1. A straight line segment can be drawn joining any two points.

2. Any straight line segment can be extended indefinitely in a straight line.

3. Given any straight line segment, a circle can be drawn having the segment as radius and one endpoint as center.

4. All right angles are congruent.

5. If two lines are drawn which intersect a third in such a way that the sum of the inner angles on one side is less than two right angles, then the two lines inevitably must intersect each other on that side if extended far enough.

The fifth postulate is equivalent to what is known as “The Parallel Postulate.” Another way to state The Parallel Postulate is to say: Given a line(l) and a point(P) not on that line, there is exactly one line which can be drawn through P that is parallel to l. Non-Euclidean geometries are created by failing to accept The Parallel Postulate. These include Hyperbolic Geometry and Spherical Geometry, among others.

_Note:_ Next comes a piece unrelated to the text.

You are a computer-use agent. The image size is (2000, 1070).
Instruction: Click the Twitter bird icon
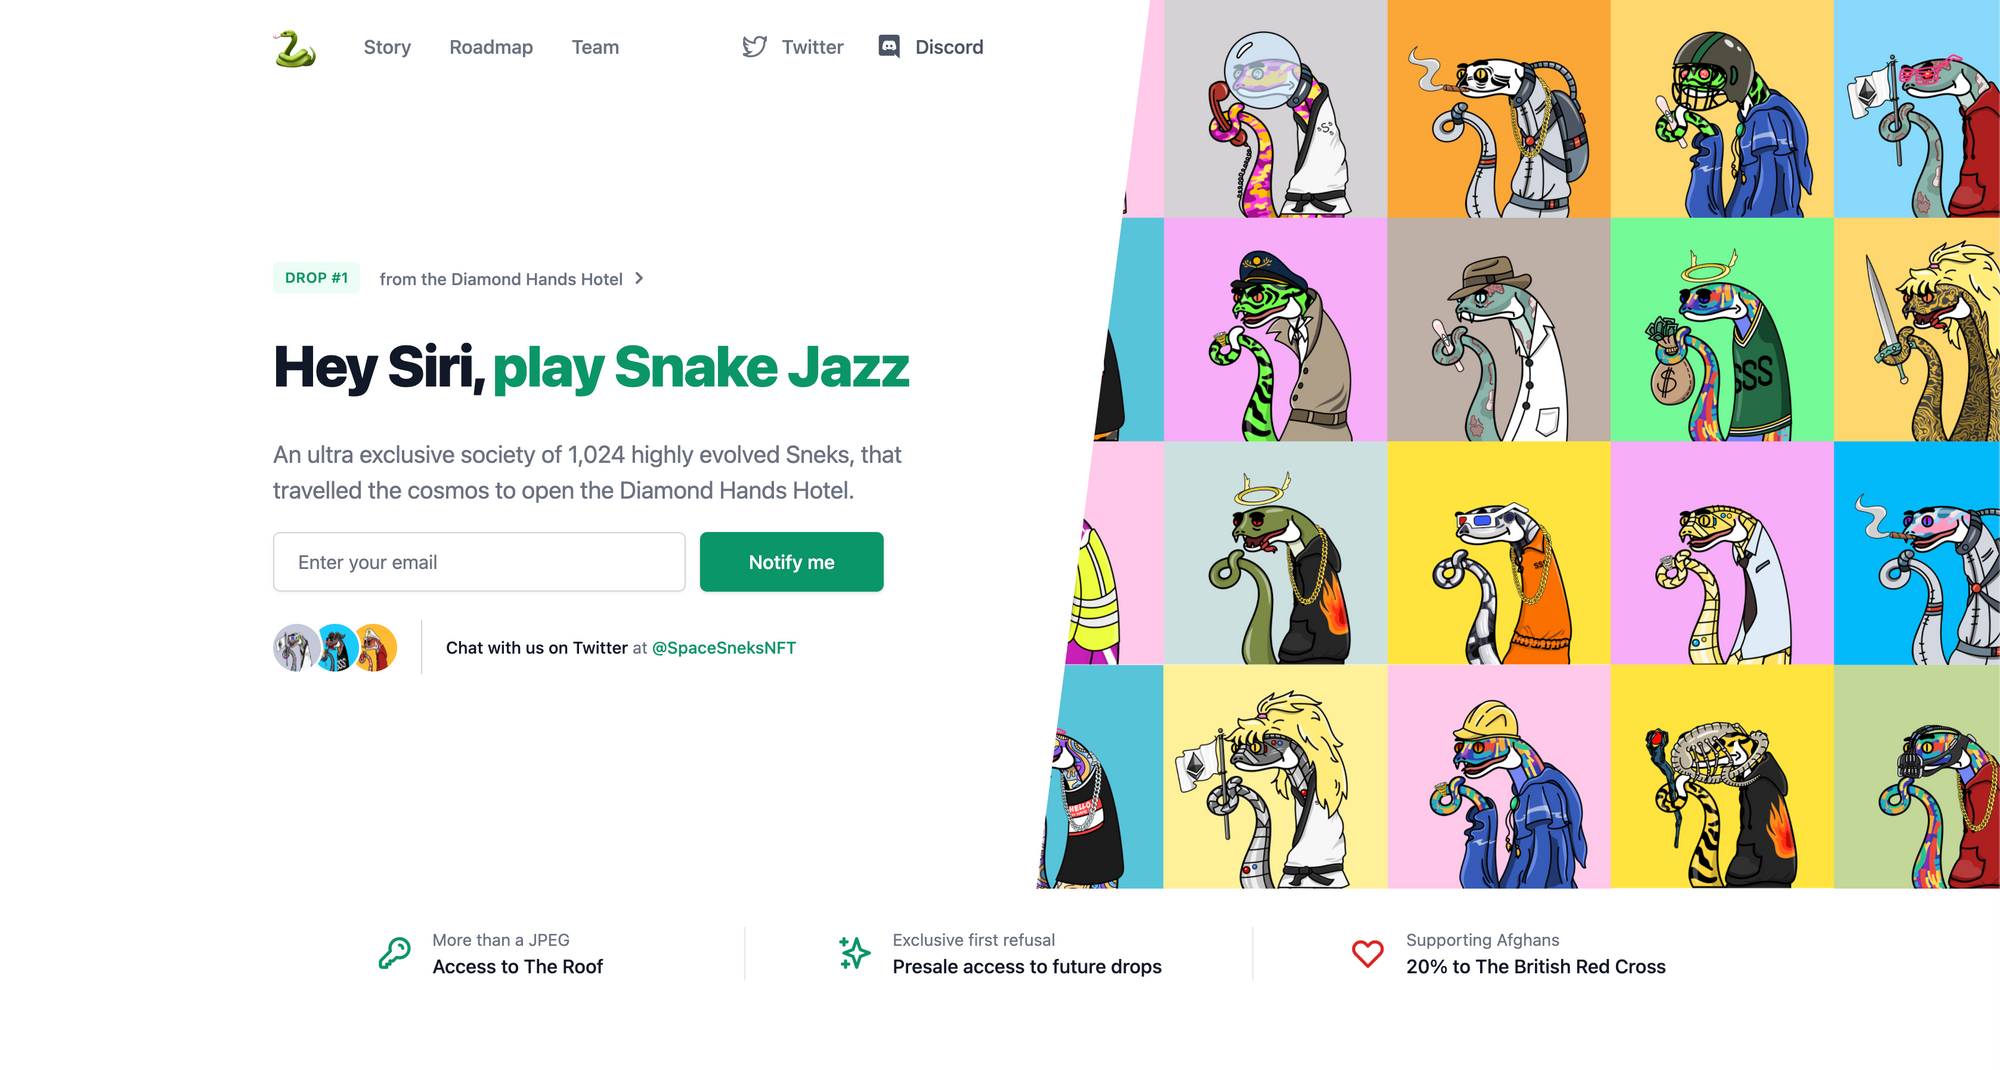click(755, 47)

I don’t remember this from school! It might have made more sense otherwise. Ok I think diagrams are needed. And also a comparison to show the different types of geometry.

This image is pretty easy to understand and makes the difference between the two clearer:

http://www.mathreference.com/geo,intro.html

This seems like an easy site to pick up a bit of knowledge from about this subject. I don’t want to just copy and paste it – so read up if you want all this to make more sense.

I’m planning to add to this topic soon. Especially once I’ve read up on the other types of geometry and can then hopefully speak about each without having to use someone else’s words đź™‚

In the brief search I just conducted online I also came across this image:

http://www.math.toronto.edu/gif/polytope.gif

I find it absolutely beautiful. I feel like dismissing everything else and just jump straight to finding out more about Polytopes!! But I won’t – not just yet. I need to grasp a strong understanding of the basics and the levels leading to the higher more complicated levels before I do so.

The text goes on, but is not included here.